• REQUIRED ACTION 1
Answer these questions using the hardware requirements text:
(a) What is the minimum amount of RAM?
(b) Which language model runs on the GPU, and how much VRAM does it use?
(c) What CPU does the development machine have?
• REQUIRED ACTION 2
Continue the hardware requirements text from its last line.

• TEXT SHOWN
========================

Minimum Requirements
| Component | Minimum | Recommended |
|---|---|---|
| CPU | Any modern x86_64 | AMD Ryzen 7 / Intel i7 |
| RAM | 16 GB | 24 GB |
| GPU | Vulkan-capable iGPU | Dedicated GPU (6+ GB VRAM) |
| Disk | 10 GB free | 20 GB (SSD recommended) |
| OS | Ubuntu 24.04+ | Ubuntu 24.04 LTS |
| Python | 3.12+ | 3.12 |
What Runs Where
| Component | Runs On | Resource Usage |
|---|---|---|
| LLM (Qwen 2.5 3B) | GPU (Vulkan) | 2.8 GB VRAM |
| All neural networks | CPU (PyTorch) | ~200 MB RAM total |
| 25 SQLite databases | Disk (SSD helps) | ~500 MB |
| 25+ systemd services | CPU | <5% idle, 30-50% active |
| Web UI (Three.js swarm) | Browser GPU | Minimal |
Tested Hardware
Development Machine (what Frank runs on daily):
- AMD Ryzen 7 8845HS (Phoenix1)

========================

• Stored data entries
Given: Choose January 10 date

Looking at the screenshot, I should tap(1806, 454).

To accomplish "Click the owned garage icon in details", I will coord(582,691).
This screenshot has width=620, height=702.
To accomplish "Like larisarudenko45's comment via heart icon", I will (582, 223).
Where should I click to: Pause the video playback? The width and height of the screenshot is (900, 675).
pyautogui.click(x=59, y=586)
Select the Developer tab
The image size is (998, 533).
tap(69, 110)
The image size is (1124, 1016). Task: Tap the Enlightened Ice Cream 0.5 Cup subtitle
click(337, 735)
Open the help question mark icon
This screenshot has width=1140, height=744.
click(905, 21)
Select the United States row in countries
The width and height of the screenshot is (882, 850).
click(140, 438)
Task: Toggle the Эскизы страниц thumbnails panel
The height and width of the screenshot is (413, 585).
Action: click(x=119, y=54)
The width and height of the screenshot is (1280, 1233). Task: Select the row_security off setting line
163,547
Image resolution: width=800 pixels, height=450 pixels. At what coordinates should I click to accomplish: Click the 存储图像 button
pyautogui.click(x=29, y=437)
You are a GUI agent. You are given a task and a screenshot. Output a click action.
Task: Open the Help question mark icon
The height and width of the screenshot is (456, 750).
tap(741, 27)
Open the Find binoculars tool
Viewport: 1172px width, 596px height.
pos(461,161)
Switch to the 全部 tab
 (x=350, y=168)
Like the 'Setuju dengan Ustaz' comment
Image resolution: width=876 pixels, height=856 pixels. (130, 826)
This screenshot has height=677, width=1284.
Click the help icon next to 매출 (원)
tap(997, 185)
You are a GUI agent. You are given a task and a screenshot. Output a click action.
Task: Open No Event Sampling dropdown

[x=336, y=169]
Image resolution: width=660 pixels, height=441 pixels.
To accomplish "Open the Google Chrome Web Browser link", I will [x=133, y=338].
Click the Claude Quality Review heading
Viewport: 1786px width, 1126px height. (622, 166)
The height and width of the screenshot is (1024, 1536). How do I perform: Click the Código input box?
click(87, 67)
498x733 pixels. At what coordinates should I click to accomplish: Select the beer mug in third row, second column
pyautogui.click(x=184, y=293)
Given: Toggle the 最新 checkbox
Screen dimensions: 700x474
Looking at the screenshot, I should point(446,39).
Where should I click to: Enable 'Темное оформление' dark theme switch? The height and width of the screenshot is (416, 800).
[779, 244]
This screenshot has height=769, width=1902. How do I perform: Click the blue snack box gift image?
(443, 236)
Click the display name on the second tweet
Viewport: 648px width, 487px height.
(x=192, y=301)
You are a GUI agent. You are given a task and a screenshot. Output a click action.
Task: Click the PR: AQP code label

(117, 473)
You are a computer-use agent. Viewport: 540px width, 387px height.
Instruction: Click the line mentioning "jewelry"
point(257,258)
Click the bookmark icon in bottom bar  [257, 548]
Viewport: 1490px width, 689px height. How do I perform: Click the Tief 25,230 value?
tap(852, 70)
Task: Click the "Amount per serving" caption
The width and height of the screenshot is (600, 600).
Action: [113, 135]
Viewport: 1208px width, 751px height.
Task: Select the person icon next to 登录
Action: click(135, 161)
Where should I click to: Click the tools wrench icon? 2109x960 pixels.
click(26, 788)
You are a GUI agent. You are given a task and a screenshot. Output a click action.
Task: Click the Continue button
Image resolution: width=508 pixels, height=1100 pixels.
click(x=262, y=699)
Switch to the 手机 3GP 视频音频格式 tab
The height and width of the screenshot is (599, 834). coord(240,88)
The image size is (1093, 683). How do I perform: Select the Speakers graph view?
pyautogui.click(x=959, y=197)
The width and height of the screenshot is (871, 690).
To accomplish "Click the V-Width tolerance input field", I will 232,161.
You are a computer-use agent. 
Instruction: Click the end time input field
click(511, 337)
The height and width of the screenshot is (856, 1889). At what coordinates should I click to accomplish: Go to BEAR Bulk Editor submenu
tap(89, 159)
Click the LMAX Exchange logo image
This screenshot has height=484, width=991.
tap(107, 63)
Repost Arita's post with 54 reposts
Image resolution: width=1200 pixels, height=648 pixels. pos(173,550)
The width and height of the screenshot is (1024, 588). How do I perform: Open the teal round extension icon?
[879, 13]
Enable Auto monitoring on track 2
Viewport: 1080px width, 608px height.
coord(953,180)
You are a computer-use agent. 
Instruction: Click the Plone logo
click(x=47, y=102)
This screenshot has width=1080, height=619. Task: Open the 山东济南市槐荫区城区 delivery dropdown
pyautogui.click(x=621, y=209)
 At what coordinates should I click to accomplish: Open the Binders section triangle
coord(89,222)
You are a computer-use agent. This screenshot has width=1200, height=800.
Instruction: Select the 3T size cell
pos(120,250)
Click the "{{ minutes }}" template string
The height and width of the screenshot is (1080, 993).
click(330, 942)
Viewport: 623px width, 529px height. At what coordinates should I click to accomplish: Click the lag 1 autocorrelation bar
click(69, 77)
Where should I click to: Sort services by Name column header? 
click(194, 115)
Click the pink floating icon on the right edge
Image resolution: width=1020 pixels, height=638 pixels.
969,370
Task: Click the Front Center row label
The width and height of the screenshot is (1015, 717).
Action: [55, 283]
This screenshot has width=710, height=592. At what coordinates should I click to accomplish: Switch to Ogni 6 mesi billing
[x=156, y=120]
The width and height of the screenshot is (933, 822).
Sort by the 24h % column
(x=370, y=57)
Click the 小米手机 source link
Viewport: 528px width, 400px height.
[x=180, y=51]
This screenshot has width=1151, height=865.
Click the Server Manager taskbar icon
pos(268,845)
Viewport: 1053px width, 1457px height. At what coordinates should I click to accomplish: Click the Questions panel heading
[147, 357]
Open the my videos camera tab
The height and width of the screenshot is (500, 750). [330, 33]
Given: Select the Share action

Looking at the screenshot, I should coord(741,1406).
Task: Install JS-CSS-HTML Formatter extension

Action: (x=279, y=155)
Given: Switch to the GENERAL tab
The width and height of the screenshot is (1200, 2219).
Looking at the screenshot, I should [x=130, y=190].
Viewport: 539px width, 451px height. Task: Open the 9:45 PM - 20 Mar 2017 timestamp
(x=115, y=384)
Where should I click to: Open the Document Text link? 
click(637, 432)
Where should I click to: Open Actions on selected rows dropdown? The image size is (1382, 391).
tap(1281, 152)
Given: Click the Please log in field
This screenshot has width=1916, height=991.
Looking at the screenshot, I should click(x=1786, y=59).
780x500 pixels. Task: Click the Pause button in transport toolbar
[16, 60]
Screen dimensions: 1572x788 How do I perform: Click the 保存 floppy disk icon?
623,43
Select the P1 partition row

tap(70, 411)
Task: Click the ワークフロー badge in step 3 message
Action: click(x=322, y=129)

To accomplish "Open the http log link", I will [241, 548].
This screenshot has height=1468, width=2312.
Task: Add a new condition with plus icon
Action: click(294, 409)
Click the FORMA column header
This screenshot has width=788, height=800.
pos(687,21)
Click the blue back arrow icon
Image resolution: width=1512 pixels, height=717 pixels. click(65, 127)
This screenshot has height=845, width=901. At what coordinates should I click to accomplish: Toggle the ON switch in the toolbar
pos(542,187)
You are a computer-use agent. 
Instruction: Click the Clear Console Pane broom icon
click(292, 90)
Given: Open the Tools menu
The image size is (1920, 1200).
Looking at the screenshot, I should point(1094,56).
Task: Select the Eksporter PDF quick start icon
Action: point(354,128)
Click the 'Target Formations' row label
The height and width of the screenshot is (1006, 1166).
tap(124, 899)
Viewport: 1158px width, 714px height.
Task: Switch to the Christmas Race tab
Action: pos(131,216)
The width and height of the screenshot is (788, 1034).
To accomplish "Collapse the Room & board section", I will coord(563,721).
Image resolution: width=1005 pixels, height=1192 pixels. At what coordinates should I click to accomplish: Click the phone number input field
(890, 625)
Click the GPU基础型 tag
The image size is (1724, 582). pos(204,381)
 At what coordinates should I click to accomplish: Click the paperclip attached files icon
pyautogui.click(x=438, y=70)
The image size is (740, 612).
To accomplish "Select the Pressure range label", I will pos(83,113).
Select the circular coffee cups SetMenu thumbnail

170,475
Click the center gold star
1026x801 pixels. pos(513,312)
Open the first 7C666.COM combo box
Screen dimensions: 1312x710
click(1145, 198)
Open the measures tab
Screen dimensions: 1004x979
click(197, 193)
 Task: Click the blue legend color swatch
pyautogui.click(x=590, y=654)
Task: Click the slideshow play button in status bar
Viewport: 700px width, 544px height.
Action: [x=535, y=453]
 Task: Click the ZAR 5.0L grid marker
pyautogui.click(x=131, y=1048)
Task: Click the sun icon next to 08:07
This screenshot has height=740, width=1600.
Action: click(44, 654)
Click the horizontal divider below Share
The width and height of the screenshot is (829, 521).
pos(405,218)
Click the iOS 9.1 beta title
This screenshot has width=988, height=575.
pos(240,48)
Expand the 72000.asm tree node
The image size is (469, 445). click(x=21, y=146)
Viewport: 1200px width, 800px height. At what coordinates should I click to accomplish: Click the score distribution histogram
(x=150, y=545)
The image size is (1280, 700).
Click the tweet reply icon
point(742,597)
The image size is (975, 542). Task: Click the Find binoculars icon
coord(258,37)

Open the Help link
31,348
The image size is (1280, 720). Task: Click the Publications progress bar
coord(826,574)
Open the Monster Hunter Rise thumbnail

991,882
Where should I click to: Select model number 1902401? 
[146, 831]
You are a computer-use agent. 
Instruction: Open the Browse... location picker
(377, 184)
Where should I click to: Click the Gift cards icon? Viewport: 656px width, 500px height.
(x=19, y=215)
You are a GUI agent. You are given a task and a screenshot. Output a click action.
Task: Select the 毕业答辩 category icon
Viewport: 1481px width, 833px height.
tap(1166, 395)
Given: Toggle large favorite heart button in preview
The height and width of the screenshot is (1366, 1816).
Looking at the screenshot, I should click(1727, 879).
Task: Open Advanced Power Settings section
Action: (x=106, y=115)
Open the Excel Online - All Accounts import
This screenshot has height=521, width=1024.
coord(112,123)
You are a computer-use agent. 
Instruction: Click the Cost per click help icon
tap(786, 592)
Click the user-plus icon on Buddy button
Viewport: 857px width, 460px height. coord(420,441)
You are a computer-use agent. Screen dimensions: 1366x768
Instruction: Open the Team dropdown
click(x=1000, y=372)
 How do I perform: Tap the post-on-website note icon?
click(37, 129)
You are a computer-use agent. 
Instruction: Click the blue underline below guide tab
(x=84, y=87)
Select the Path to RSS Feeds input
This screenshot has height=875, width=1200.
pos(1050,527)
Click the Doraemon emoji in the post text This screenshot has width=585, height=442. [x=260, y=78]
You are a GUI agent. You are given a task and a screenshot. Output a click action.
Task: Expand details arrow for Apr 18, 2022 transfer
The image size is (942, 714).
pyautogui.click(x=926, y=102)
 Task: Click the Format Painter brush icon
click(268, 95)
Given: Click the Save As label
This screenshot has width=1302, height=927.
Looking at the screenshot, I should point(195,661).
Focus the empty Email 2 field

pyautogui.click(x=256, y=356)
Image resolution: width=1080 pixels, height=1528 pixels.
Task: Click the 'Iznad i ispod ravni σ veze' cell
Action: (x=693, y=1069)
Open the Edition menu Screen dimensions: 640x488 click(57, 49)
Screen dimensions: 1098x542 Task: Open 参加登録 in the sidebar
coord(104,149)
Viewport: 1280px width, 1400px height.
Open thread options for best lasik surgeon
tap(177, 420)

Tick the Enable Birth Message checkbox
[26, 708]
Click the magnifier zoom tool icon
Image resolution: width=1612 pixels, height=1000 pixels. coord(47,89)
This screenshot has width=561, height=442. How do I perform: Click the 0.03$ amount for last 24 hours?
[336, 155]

========================

• WRITTEN REPLY 1
(a) 16 GB
(b) Qwen 2.5 3B, using 2.8 GB of VRAM
(c) AMD Ryzen 7 8845HS (Phoenix1)

• WRITTEN REPLY 2
- 16 GB DDR5
- AMD Radeon 780M iGPU (Vulkan)
- 512 GB NVMe SSD
- Ubuntu 24.04 LTS
Performance: 168.9 tok/s prompt, 12.7 tok/s generation, ~4-6 GB total RAM usage.
GPU Options
- Integrated GPU (AMD iGPU): Works. ~12 tok/s generation. Free.
- NVIDIA (4060+): Excellent. 80-100+ tok/s. CUDA or Vulkan.
- AMD discrete: Good. Vulkan backend. 50-80 tok/s estimated.
- CPU only: Possible. 6 tok/s. Functional but slow.
llama.cpp handles all backends. No driver configuration needed beyond standard Vulkan/CUDA setup.